Dataset entries
◆ ◆ ◆

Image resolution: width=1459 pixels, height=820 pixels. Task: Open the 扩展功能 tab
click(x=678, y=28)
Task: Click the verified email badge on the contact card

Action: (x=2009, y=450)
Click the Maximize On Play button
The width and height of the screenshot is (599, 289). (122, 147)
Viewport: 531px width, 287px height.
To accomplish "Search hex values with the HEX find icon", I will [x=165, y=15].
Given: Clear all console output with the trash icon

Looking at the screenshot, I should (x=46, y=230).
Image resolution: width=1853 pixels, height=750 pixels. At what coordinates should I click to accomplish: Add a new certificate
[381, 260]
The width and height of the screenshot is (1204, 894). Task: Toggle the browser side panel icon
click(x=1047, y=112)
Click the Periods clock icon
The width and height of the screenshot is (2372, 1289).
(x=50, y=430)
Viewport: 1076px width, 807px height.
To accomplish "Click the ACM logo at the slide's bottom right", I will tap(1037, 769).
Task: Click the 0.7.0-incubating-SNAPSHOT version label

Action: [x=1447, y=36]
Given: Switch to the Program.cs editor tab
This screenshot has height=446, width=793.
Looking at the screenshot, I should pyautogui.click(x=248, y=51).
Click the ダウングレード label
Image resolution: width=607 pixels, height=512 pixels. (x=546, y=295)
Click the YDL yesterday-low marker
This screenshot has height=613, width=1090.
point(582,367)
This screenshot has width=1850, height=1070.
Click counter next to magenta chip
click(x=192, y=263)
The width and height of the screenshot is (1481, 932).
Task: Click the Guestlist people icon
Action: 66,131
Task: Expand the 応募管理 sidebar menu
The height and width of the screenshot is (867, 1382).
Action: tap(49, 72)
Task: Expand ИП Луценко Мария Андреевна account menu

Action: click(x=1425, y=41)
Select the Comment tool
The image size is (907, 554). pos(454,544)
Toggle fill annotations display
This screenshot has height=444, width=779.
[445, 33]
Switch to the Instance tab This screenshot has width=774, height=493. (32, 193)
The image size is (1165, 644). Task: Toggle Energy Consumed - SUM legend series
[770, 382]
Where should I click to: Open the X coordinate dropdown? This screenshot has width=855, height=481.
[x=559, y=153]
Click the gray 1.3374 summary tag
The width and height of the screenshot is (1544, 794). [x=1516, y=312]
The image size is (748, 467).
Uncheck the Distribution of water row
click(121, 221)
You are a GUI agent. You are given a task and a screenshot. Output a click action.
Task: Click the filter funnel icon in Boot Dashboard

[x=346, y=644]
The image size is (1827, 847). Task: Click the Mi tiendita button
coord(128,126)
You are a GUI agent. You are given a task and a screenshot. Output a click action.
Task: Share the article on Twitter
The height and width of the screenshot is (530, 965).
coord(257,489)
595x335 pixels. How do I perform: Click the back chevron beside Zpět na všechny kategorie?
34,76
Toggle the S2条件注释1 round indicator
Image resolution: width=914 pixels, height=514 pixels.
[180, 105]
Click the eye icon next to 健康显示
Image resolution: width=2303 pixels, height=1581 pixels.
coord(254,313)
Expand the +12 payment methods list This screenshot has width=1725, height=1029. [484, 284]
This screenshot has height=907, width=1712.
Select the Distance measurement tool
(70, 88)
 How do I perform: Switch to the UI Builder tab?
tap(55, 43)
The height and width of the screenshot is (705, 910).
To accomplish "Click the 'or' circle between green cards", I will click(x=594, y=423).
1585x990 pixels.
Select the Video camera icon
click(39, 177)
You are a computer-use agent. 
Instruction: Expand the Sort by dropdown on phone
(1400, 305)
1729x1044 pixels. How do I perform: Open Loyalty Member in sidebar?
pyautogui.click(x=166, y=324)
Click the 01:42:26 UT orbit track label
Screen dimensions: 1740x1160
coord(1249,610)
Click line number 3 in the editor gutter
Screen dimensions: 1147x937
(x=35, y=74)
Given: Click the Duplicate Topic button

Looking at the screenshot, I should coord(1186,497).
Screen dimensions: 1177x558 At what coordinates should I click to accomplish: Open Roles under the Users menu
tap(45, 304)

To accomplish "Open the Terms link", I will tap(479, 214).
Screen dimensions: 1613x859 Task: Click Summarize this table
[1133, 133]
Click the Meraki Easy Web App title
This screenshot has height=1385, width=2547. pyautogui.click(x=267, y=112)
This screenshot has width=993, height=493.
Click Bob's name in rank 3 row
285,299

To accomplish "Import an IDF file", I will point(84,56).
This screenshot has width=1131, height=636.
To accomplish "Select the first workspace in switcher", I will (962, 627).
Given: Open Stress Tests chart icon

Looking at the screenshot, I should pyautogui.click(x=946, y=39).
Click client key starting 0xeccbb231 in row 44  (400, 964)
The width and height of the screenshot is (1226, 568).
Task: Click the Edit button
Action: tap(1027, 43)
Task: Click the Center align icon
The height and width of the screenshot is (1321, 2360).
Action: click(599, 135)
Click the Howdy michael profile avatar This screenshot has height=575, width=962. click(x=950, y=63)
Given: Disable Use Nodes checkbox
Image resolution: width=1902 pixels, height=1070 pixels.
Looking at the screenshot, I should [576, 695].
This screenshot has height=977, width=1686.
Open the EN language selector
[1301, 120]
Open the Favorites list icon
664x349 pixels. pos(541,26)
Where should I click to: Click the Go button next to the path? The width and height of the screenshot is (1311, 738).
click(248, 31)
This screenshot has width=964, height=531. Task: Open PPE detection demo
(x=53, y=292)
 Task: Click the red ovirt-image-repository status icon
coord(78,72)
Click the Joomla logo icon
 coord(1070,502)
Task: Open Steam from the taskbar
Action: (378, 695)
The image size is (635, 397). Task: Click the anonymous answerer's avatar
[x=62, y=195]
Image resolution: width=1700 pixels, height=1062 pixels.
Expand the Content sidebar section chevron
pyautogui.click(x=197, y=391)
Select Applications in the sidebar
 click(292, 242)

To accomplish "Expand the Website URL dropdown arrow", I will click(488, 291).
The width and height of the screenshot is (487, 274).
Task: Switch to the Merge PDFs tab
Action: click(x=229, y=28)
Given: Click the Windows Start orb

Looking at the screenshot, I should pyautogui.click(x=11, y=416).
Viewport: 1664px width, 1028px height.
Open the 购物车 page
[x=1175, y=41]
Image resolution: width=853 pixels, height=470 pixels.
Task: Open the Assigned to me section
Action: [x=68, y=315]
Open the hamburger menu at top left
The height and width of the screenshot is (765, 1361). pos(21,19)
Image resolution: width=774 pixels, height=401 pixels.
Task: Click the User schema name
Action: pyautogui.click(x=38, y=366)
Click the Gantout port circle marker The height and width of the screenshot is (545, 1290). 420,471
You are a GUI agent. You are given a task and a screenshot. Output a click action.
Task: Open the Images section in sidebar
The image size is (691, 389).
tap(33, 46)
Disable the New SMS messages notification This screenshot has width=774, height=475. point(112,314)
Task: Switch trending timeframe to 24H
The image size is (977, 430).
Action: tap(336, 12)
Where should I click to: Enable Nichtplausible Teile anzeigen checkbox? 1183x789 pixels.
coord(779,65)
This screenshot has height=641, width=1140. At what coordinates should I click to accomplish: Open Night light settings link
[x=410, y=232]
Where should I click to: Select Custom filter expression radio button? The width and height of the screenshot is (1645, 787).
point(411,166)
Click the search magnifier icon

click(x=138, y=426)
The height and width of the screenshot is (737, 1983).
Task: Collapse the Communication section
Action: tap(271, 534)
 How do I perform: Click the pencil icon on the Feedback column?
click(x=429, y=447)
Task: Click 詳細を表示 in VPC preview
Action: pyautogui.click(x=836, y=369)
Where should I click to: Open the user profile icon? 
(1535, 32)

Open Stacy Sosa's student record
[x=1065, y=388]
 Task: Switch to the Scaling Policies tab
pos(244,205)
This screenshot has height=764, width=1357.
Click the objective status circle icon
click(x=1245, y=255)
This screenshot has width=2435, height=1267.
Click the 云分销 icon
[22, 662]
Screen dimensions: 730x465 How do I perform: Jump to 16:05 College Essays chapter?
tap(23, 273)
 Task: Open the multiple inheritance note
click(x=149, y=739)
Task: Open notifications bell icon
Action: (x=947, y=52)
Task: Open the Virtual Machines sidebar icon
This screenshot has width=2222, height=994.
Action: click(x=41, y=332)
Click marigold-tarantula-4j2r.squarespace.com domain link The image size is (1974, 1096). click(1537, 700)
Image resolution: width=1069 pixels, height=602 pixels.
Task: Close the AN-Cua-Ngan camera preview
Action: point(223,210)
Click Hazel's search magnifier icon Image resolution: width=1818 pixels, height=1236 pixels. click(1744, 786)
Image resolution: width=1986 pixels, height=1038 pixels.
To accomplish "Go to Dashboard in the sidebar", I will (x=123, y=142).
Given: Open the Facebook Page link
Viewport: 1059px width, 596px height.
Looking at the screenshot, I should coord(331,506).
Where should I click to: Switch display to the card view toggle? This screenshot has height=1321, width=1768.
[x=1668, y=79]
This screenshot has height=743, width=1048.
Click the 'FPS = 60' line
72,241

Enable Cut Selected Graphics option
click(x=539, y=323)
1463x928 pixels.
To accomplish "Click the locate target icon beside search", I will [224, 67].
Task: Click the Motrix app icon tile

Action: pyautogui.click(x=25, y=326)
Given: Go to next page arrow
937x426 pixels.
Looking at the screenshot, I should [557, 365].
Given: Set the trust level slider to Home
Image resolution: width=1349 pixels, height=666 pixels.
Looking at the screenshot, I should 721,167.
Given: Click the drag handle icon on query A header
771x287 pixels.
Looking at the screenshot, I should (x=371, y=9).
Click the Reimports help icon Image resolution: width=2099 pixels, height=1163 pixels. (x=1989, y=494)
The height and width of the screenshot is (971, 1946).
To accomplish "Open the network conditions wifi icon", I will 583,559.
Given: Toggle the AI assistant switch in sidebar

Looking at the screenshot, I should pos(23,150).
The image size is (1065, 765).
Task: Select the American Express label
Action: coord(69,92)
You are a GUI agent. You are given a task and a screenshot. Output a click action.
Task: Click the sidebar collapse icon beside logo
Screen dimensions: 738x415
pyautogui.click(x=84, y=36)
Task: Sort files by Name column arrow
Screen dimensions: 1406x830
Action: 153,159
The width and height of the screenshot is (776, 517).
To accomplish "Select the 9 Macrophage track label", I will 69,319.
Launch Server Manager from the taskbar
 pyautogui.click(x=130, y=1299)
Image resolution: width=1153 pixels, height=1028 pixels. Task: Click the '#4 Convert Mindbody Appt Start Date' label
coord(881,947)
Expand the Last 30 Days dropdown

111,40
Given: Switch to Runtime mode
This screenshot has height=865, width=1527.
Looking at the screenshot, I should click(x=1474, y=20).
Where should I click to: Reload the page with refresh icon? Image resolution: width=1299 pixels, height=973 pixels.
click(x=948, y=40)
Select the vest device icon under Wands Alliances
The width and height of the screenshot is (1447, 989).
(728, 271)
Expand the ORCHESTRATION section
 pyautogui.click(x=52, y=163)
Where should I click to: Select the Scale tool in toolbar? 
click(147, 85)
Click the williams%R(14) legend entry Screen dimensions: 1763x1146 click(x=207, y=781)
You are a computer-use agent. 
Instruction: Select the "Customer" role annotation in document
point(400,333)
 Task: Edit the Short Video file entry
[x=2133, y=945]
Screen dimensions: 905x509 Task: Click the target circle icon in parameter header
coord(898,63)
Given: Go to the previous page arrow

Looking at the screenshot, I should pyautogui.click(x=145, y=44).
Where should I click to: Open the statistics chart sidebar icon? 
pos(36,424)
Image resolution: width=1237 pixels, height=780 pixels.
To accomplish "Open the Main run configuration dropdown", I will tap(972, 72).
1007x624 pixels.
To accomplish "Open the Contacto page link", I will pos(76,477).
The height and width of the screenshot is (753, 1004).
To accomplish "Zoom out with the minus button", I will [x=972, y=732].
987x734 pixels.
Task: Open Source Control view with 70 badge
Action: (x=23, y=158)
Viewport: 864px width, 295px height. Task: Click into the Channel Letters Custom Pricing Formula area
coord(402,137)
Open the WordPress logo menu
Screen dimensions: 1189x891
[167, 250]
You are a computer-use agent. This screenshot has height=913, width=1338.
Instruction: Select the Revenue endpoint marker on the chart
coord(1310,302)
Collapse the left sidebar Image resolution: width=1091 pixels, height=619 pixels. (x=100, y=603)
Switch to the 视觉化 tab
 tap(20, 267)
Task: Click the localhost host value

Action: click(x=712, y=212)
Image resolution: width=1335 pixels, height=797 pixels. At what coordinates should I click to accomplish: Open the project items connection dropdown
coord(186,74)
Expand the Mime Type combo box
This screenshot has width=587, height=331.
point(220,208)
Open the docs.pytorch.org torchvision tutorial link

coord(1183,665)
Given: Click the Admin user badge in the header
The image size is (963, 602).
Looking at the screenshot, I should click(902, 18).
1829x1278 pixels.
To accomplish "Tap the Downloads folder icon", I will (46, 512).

◆ ◆ ◆

> [Goal of the exercise]:
An exact copy of the lines above, from the one containing "Where should I click to: Select the" through the one containing "The height and width of the screenshot is (753, 1004).", is the whole of the answer.

> [Solution to this problem]:
Where should I click to: Select the Scale tool in toolbar? 
click(147, 85)
Click the williams%R(14) legend entry Screen dimensions: 1763x1146 click(x=207, y=781)
You are a computer-use agent. 
Instruction: Select the "Customer" role annotation in document
point(400,333)
 Task: Edit the Short Video file entry
[x=2133, y=945]
Screen dimensions: 905x509 Task: Click the target circle icon in parameter header
coord(898,63)
Given: Go to the previous page arrow

Looking at the screenshot, I should pyautogui.click(x=145, y=44).
Where should I click to: Open the statistics chart sidebar icon? 
pos(36,424)
Image resolution: width=1237 pixels, height=780 pixels.
To accomplish "Open the Main run configuration dropdown", I will tap(972, 72).
1007x624 pixels.
To accomplish "Open the Contacto page link", I will pos(76,477).
The height and width of the screenshot is (753, 1004).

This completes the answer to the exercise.